"Je sais combien il est difficile de se représenter ce qu'est l'inceste quand on ne l'a pas vécu". Dans un documentaire à découvrir sur M6 le 24 septembre à 23h10, Un silence si bruyant, Emmanuelle Béart revient sur l'inceste dont elle a été victime. Une heure trente, saisie par la réalisatrice Anastasia Mikova, pour sortir de ce silence paradoxalement assourdissant.
Et mettre en lumière un puissant tabou. Tabou et pourtant, fléau. Comme l'a rappelé le magazine de France 2 Envoyé Spécial, dans l'épisode "Inceste : ne plus se taire", un Français sur dix aurait été victime d'inceste. "Au vu de l'ampleur de ce désastre, nous pouvons tous nous demander quelle est cette société, où dans le fond on a l'impression que tout le monde est d'accord pour ne pas lutter contre", s'indigne Emmanuelle Béart.
D'où l'importance de ce documentaire pour mettre en avant les victimes, leurs histoires, leur courage, en parallèle des luttes menées par la commission indépendante sur l'inceste (CIIVISE). Et, de la part de l'actrice, prendre exceptionnellement la parole sur sa propre expérience, douloureuse.
Emmanuelle Béart avait 11 ans quand elle a été victime d'inceste pour la première fois. Ces agressions se sont poursuivies jusqu'à ses 15 ans. Elle en aurait fait part à ses parents, mais rien ne se serait passé...
"Les séquelles restent plantées dans mon ADN. Mes nuits sont blanches les unes après les autres. Si ma grand-mère n'était pas intervenue, je ne suis pas certaine que j'aurais réussi à vivre : c'est aussi violent que ça, c'est aussi réel que ça", témoigne l'actrice de Manon des sources. Sa volonté ? Briser l'omerta.
"J'avais l'idée de faire un film sur l'inceste depuis l'âge de 19 ans", explique Emmanuelle Béart dans le dossier de presse. C'est la lecture des romans puissants de Christine Angot, victime d'inceste par son père (sujet qu'elle aborde dans L'inceste, Un amour impossible, Le voyage vers l'Est), qui fera office de déclencheur.
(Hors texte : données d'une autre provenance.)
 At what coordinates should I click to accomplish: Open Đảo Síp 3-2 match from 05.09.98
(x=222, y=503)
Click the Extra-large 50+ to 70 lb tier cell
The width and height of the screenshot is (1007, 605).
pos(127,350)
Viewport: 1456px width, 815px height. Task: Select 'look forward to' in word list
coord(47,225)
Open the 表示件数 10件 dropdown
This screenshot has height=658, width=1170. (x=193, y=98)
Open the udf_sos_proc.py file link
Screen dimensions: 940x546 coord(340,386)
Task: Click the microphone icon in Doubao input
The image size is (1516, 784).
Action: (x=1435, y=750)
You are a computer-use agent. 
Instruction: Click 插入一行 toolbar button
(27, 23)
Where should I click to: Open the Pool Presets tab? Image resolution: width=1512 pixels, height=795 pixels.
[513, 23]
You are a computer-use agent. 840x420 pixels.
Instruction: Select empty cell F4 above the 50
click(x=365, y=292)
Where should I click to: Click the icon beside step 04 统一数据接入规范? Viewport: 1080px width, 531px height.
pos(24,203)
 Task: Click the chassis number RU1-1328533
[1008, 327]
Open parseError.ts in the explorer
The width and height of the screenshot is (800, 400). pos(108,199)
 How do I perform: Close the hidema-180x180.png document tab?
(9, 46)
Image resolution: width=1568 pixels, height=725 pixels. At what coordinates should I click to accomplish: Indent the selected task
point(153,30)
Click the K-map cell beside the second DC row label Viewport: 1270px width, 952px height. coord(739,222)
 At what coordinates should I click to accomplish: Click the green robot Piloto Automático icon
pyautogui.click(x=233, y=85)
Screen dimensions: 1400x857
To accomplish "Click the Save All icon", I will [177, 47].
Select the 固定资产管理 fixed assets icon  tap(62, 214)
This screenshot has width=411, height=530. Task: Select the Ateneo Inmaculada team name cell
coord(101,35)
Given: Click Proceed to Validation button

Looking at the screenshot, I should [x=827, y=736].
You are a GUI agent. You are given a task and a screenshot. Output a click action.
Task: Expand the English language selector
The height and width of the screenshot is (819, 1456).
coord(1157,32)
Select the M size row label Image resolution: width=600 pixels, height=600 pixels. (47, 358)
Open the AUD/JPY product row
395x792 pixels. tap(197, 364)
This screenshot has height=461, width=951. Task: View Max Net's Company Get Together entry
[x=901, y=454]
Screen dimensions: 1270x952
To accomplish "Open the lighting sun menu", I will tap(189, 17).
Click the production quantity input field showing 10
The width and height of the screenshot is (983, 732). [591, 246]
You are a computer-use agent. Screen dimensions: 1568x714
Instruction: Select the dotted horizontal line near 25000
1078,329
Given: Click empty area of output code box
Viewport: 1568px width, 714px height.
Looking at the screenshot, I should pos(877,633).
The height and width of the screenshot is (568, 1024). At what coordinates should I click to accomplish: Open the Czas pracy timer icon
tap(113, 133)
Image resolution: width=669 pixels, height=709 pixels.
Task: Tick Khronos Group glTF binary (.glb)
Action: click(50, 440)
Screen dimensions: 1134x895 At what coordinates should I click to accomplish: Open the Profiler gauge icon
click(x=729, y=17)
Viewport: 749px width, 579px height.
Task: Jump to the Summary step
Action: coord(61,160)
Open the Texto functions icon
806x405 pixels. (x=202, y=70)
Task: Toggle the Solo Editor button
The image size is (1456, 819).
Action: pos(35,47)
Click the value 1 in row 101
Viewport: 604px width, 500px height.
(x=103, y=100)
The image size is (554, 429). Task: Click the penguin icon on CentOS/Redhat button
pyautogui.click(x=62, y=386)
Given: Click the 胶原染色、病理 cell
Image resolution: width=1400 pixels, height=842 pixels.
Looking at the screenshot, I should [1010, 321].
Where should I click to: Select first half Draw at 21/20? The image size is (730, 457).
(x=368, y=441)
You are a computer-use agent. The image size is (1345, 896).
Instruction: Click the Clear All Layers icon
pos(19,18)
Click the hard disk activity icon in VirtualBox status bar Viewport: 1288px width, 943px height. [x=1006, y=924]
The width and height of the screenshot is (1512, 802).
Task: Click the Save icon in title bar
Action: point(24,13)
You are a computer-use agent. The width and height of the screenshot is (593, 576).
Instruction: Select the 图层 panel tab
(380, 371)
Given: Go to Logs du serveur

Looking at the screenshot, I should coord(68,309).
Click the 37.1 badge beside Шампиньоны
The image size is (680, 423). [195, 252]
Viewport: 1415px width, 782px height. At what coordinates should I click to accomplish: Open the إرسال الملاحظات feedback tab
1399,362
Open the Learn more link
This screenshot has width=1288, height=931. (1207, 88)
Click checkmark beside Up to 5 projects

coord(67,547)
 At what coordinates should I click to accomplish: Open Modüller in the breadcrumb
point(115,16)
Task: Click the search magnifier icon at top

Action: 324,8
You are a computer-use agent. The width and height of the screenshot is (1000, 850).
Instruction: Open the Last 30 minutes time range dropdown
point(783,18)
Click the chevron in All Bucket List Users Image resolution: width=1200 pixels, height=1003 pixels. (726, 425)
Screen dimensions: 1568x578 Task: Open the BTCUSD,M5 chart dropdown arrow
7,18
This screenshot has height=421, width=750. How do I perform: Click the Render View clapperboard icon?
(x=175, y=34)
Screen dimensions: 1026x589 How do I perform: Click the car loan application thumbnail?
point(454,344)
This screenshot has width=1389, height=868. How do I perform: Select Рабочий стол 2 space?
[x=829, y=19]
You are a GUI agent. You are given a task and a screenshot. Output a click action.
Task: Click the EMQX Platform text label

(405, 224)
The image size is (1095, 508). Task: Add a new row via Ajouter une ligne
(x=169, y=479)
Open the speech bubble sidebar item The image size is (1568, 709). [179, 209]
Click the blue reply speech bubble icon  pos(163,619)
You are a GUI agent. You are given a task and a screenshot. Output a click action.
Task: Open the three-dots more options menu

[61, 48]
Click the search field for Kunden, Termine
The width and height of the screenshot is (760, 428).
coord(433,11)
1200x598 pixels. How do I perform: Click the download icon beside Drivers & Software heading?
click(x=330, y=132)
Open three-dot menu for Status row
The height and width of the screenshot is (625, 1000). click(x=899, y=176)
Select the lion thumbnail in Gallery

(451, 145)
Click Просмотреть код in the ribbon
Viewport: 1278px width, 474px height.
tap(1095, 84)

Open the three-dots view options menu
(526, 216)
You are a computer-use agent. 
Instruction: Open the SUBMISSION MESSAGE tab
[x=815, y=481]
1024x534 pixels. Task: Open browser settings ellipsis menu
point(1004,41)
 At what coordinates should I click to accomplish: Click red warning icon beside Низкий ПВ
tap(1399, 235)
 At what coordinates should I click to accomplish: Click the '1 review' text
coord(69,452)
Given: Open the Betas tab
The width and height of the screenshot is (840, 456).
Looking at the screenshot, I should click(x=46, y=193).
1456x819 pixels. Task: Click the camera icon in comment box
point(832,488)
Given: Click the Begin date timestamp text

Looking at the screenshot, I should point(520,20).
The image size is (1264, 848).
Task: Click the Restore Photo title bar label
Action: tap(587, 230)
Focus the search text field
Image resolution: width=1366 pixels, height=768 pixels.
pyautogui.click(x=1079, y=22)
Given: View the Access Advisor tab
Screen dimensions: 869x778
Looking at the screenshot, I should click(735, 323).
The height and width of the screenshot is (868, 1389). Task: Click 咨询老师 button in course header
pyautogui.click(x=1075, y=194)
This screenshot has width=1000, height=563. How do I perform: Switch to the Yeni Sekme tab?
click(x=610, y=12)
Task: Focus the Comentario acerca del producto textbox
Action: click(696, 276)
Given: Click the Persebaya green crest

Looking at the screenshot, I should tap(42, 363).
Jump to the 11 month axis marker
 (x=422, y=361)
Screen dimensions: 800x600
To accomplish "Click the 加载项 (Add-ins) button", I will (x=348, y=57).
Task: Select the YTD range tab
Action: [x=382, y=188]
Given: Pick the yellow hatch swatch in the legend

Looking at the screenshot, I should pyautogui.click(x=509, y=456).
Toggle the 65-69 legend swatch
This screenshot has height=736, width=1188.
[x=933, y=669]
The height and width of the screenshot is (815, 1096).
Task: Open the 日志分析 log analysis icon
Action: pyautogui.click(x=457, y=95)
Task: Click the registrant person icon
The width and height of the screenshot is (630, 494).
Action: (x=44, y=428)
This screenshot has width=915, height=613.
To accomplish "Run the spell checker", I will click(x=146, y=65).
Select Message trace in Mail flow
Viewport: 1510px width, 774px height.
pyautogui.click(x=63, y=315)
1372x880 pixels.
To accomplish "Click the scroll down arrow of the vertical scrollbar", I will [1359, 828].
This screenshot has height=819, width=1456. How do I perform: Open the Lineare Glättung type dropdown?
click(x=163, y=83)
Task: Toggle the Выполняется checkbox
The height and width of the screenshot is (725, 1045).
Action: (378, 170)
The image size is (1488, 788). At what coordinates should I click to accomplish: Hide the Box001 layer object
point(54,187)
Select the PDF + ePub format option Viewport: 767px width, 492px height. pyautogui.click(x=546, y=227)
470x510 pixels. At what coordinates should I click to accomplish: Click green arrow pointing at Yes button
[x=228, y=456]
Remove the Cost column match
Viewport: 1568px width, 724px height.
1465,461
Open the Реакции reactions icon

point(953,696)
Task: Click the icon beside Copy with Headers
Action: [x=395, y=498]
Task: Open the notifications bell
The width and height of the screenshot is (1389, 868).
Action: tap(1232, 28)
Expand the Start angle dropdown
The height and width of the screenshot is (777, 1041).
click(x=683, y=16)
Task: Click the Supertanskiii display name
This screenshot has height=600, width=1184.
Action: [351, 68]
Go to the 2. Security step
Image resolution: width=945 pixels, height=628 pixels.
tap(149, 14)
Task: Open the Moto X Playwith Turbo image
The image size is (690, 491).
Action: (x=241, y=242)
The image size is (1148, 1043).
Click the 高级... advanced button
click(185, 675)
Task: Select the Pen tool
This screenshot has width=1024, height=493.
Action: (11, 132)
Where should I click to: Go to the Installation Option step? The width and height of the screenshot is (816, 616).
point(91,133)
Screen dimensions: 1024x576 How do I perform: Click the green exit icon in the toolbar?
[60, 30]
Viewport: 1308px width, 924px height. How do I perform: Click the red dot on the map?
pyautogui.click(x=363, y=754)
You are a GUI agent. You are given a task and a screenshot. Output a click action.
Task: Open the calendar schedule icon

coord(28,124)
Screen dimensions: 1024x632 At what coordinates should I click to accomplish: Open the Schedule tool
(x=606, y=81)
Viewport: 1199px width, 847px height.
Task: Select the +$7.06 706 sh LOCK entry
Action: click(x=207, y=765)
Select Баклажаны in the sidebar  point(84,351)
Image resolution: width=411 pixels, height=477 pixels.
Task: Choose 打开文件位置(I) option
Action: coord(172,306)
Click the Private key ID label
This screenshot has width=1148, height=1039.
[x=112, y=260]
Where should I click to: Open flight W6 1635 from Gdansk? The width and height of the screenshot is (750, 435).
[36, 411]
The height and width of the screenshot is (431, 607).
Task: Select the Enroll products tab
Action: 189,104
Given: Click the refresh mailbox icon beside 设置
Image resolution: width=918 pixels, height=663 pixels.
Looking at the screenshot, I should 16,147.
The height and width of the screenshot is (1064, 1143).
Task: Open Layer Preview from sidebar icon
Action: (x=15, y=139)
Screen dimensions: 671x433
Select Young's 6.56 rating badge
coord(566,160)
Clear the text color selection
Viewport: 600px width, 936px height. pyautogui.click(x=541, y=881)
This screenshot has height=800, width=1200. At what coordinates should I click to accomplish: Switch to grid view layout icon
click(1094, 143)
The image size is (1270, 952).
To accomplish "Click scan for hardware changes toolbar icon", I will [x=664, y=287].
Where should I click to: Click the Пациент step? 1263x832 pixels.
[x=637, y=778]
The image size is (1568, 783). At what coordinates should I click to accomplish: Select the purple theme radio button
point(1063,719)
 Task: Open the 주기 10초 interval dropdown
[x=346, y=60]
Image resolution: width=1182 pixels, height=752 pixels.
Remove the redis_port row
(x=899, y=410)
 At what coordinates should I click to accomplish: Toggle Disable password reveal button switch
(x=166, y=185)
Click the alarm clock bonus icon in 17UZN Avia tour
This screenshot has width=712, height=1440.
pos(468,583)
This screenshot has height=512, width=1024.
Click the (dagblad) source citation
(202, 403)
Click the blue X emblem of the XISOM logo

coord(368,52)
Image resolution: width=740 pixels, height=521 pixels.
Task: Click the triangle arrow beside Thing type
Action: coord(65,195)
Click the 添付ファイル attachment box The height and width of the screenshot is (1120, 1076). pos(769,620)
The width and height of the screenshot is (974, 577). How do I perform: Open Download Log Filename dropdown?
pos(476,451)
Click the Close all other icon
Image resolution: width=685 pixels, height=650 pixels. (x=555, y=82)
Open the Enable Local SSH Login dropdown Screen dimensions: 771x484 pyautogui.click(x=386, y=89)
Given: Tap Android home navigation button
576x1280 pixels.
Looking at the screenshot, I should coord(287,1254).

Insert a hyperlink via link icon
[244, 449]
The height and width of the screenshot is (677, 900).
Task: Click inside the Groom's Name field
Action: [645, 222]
En se penchant sur ce sujet, Emmanuelle Béart espère faire bouger les mentalités, et les choses, à l'heure d'un mouvement de libération de la parole comme #MeTooInceste : "Ce n'est pas nous qui faisons du mal en prenant la parole mais ceux qui nous ont imposé le silence. Ce silence crée des cercles de mutisme, familiaux, sociaux, politiques. Parler c'est lutter contre l'emprise. Nous devons penser une réponse politique et sociétale. L'inceste est un traumatisme collectif ! Il est juste grand temps que les victimes soient prises en charge"
Un documentaire que l'on doit à Anastasia Mikova, co-réalisatrice d'un autre film documentaire, Woman, portrait choral de deux mille femmes à travers le monde. Forcément conseillé. En définitive, on pense aux mots de Corinne Masiero, conciliation puissante de l'intime et du politique : "Le seul moment où il y a égalité entre les classes sociales, c'est au moment de l'inceste : ça touche tout le monde, à égalité, partout".